Five thousand souls, and a downtown that suggests it used to be bigger.

The name? Glad you asked: "Its nickname is "The Only One" because no other town in the world is known by the same name. The origin of the word Ahoskie, which was originally spelled 'Ahotsky'" came from the Wyanoke Indians who entered the Hertford County area at the beginning of European settlement."

How it came from the Wyanoke, Wikipedia does not deign to say.

Well, let's look around. You might fear this is typical:

Windows boarded, painted over - and small doors put in the windows, which were then boarded over. If I had to guess, I'd say it had been a grocery one day, and had neighbors on either side. It's like an old man whose best friends have passed away.

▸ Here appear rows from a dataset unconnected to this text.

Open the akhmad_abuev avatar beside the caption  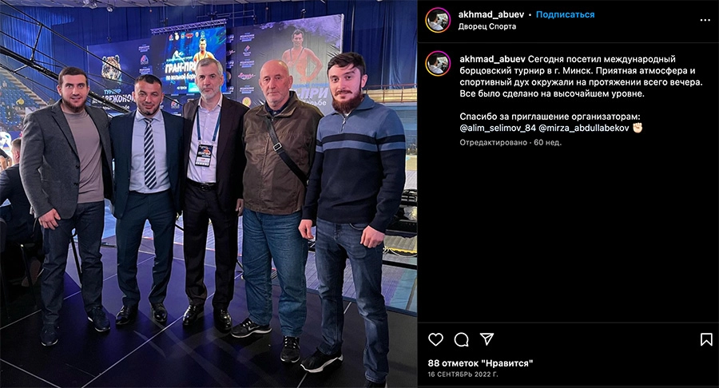438,63
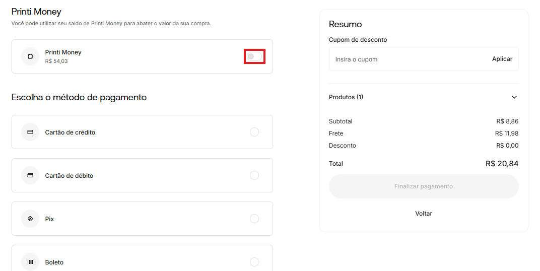
Task: Click the Cartão de crédito text label
Action: point(70,132)
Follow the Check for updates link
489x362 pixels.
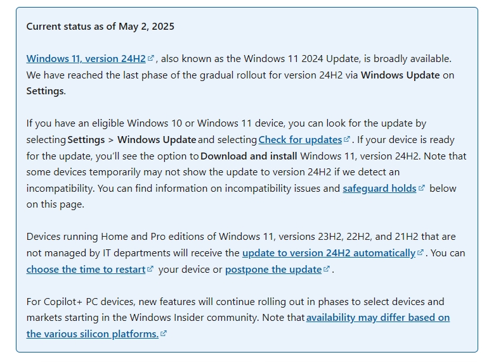[300, 140]
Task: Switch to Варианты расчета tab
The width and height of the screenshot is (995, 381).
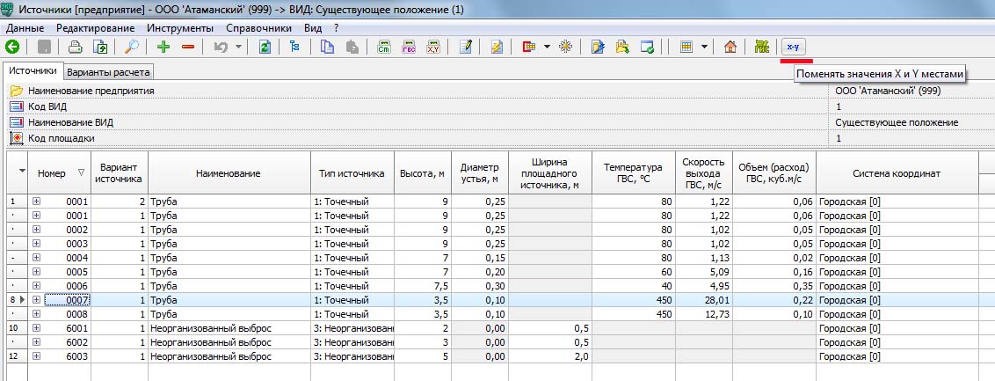Action: click(x=109, y=72)
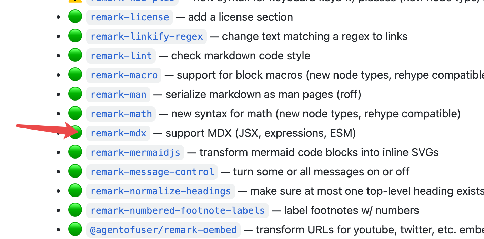This screenshot has height=239, width=484.
Task: Click the yellow warning icon near remark-kbd-plus
Action: point(75,2)
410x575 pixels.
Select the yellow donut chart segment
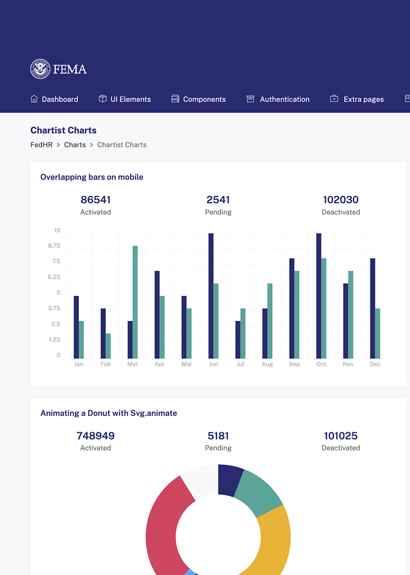coord(276,537)
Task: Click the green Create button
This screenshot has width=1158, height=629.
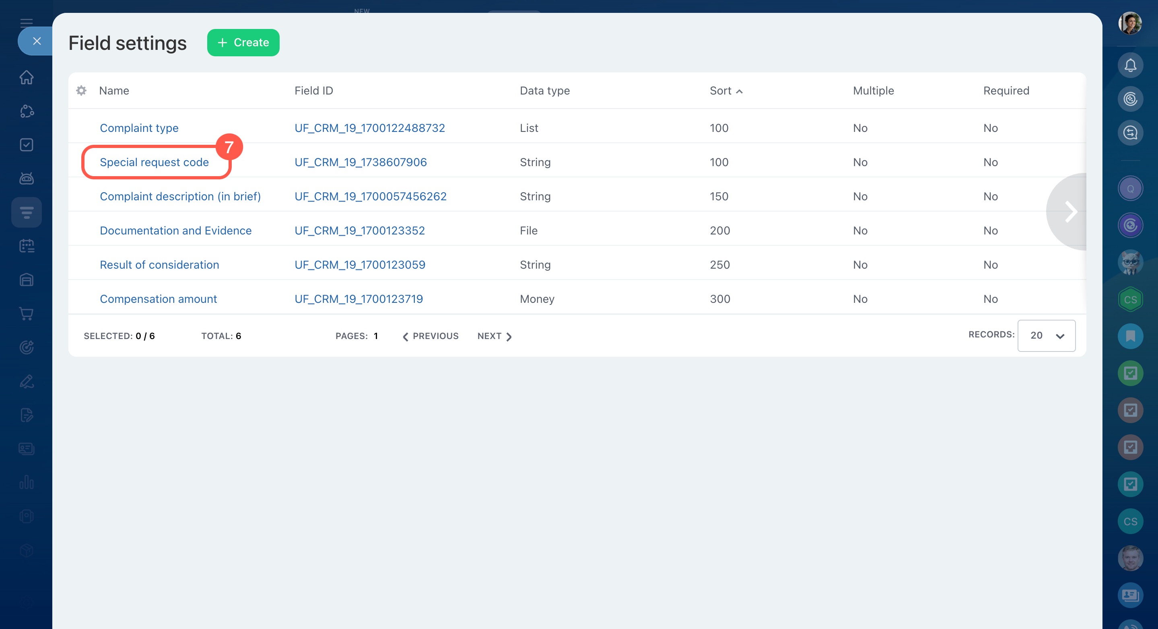Action: point(243,43)
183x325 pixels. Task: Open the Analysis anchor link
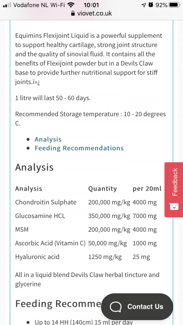(48, 139)
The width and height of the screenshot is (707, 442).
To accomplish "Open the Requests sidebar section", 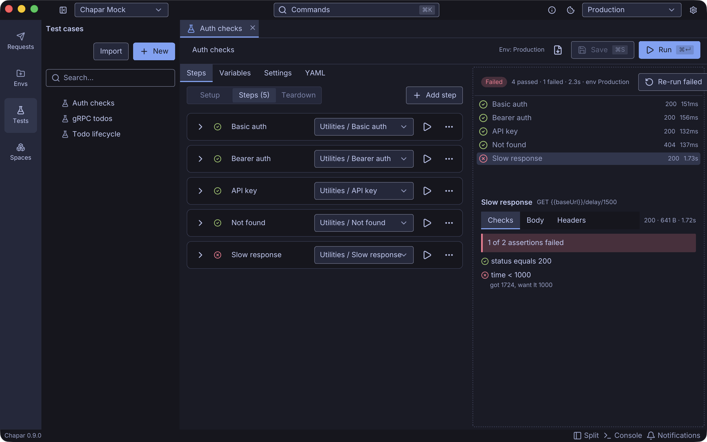I will pos(21,41).
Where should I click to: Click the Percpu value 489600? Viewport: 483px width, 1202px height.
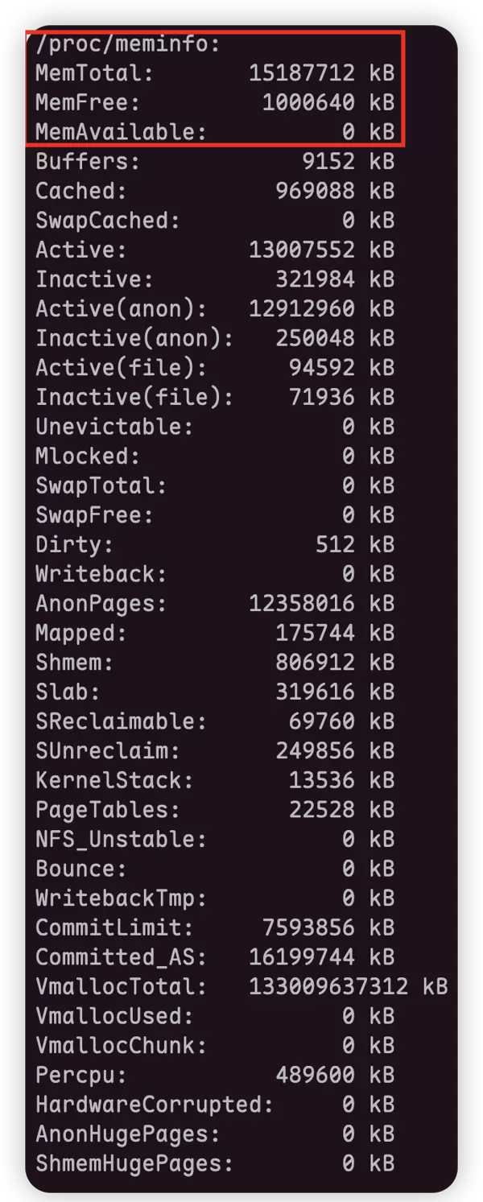pos(315,1075)
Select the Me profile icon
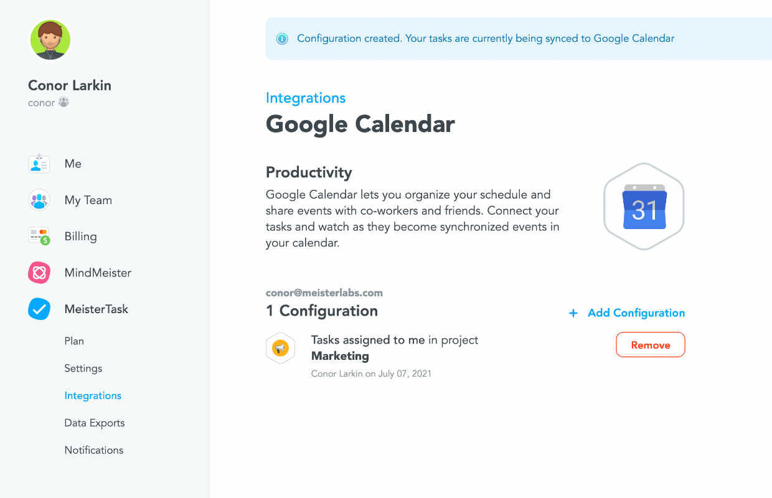The height and width of the screenshot is (498, 772). coord(39,163)
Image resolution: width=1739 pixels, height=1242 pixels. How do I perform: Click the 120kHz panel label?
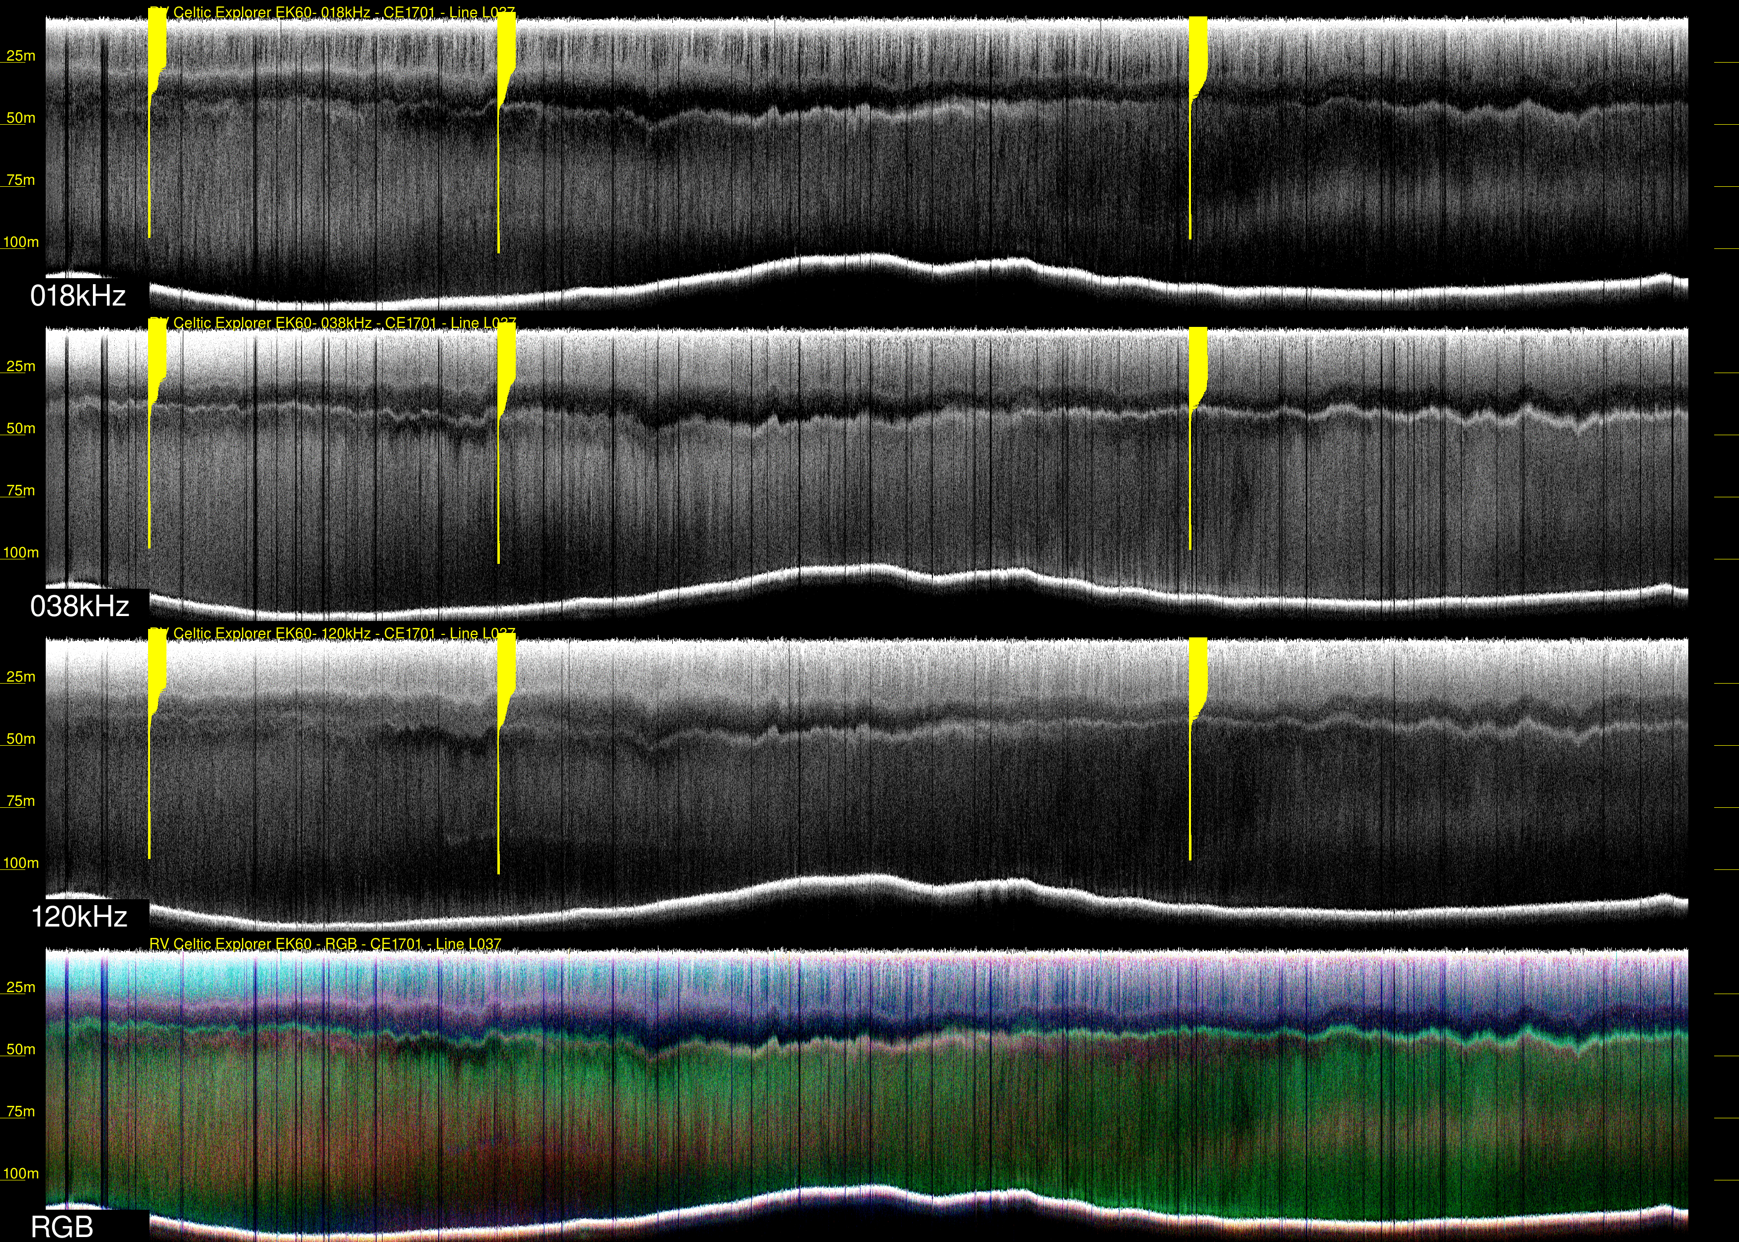[79, 916]
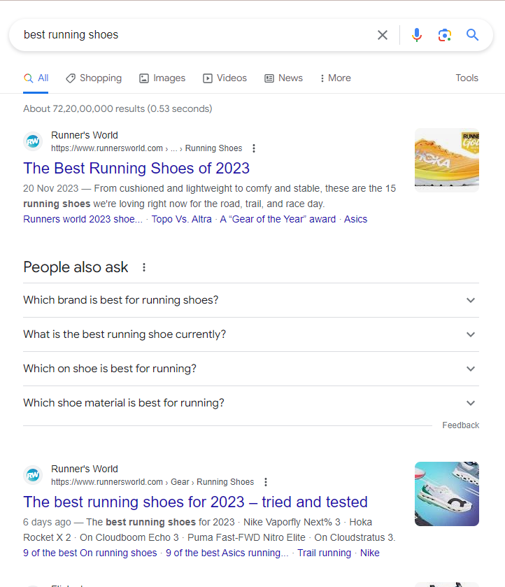Switch to the Shopping tab
Image resolution: width=505 pixels, height=587 pixels.
coord(94,78)
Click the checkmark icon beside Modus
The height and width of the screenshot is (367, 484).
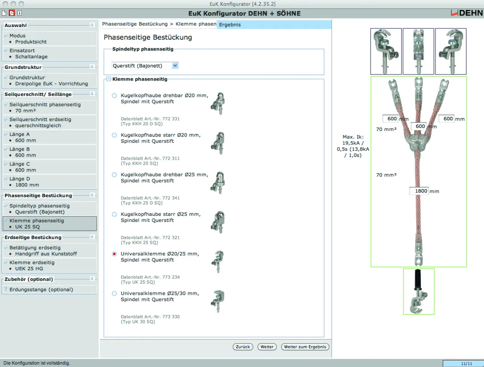click(6, 35)
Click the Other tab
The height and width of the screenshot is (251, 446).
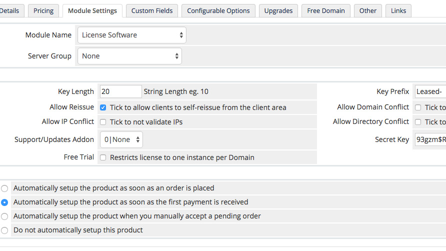[368, 11]
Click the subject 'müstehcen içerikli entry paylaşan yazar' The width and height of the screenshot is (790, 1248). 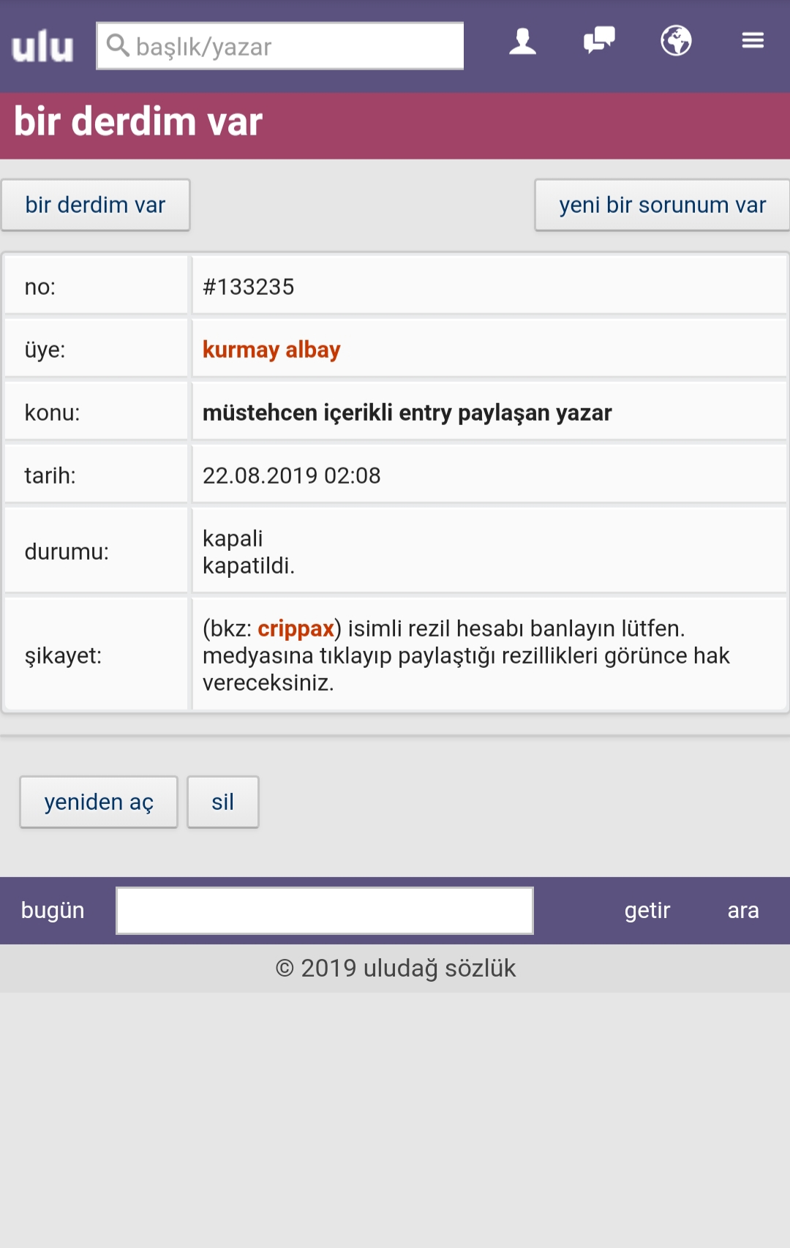coord(407,413)
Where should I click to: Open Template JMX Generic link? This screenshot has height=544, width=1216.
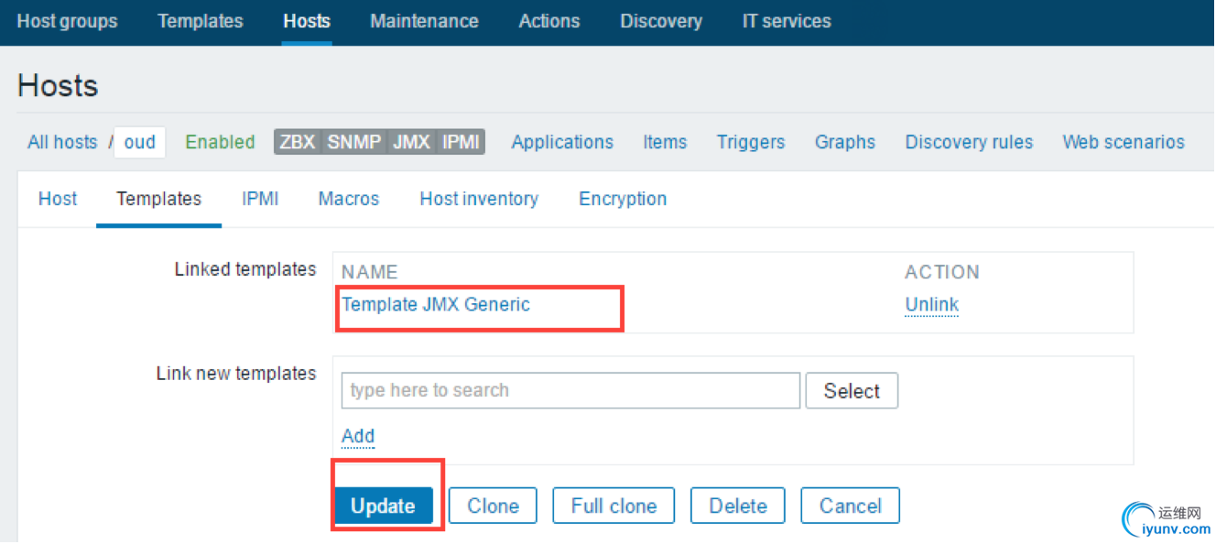click(x=436, y=305)
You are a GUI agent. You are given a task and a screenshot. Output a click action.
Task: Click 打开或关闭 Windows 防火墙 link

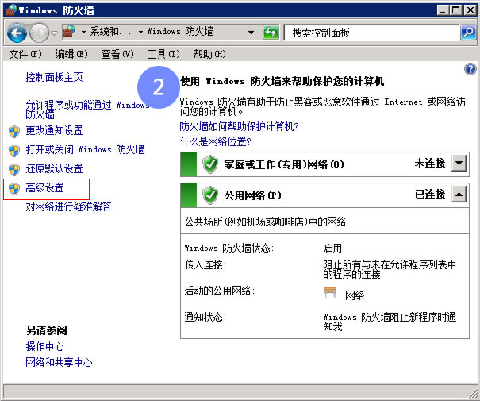coord(85,149)
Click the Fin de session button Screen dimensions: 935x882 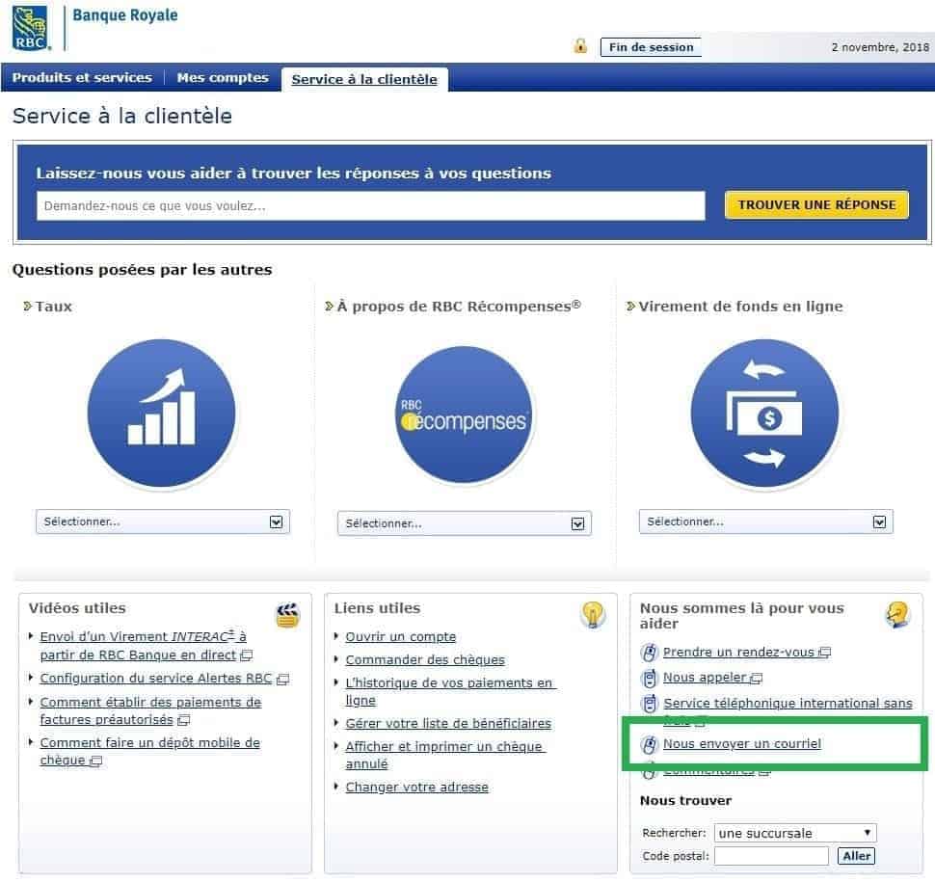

A ghost ad that either was done long ago or long, long ago: in the late 60s they like to copy Art Nouveau styles, and I wouldn't be surprised if that was from that era. On the other hand . . .

"Exclusive for yarns" seems an archair locution.

It's like a buiding that strains krill and plankton to survive:

If you can figure out what's going on down in the bottom right-hand quadrant, put it in the comments. That's just one messed-up building.

When the drugstore goes, the downtown goes.

Established in 1947, the internet says. Don't think the facade dates from that era. The brick looks like it's late 70s / early 80s, but the brick on the pillar is 50s. They took a few runs at it, I guess.

If "Walking Dead" was shot in the 60s:

Of course, places like this exist now, so the Walking Dead could be set in modern times and still have that 60s signage vibe.

No one ever praised that "new fridge smell," did they.

 

Gold-leaf handpainted sign. It was a proud downtown.

The bottom might have worked if they hadn't botched the midsection:

The windows rhyme, even though the original windows were much wider. But that lousy wooden abomination - it almost gives the building a hideous grin.

They loved to paint their brick in Ahoskie:

This is notable, if oddly scaled:

It looms. Banks should rise, not loom. The pediment is too big and dull; the columns look trapped. The entryway looks like a door comes down after you enter and you never get out.

I like it, though. It's something grand, and everyone was proud when it was built.

An unexpectedly elegant array:

The Federal Style. Every town profited from a handsome structure like this.

On the other hand: Haircut and bricking, painting and A WHITE PICKET GATE for a door to the upper floors.

 

Not that anyone went upstairs. There were probably lawyers and dentists up there, accountants, or apartments. Perhaps one day there will be residents again, but I wouldn't pull up an old metal sofa and wait.

Another inscrutible arrangement: obviously, it had big showroom windows. The sign says FURNITURE. There was a bay for the delivery truck. But . . .

What was the reason for the second-floor window arrangement, and the deep deep doorway?

Finally: a gem.

 

An old pre-war service station. The pumps are gone, but they still works on cars.

That's something.

That'll do! See you around.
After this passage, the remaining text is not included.